Collected data:
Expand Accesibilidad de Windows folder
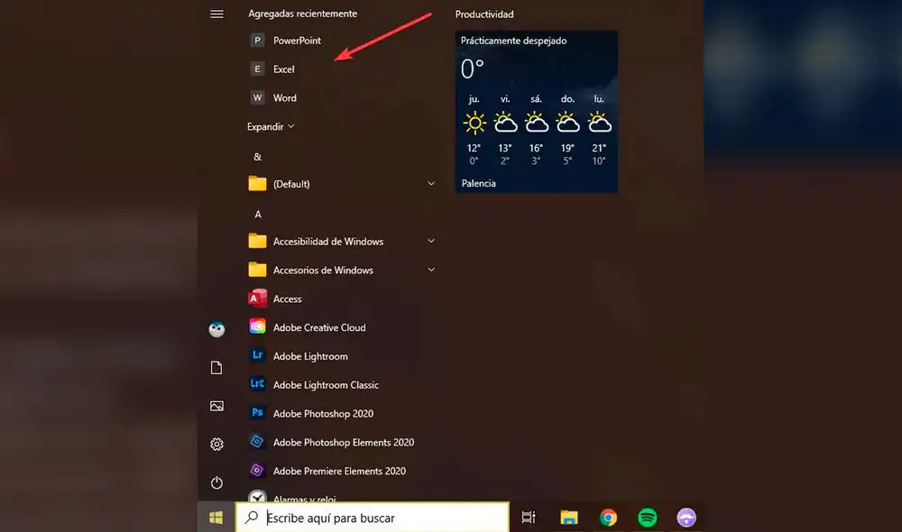The width and height of the screenshot is (902, 532). tap(431, 242)
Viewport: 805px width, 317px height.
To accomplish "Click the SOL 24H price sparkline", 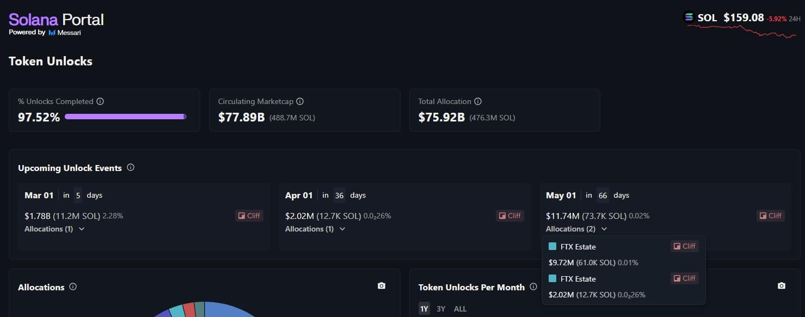I will tap(741, 31).
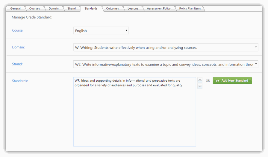Select the WR. Ideas and supporting details standard

[128, 83]
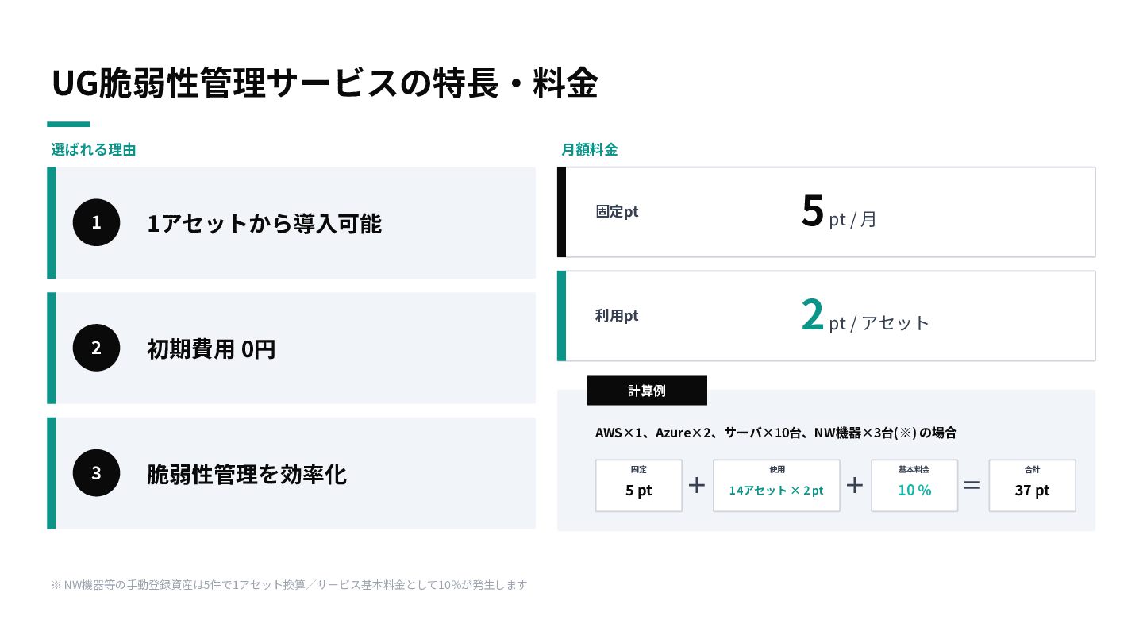Click the black circle numbered 1

click(x=96, y=222)
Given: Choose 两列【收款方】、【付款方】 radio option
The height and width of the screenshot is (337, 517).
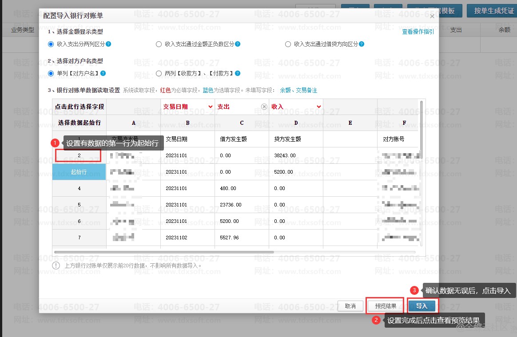Looking at the screenshot, I should [x=159, y=74].
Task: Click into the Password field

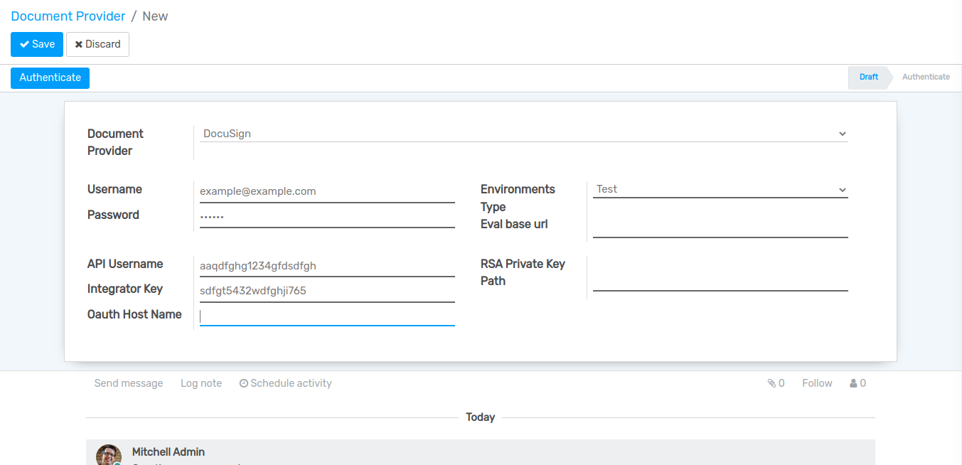Action: (327, 216)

_TASK GOAL_. Your task is to set down exactly the lines that run from the line holding "The height and" through the close of the entries, including both ends. Pictures stay out.

_RESULT FOR THIS EXERCISE_.
The height and width of the screenshot is (337, 517).
Looking at the screenshot, I should [x=159, y=74].
Task: Click into the Password field

Action: (327, 216)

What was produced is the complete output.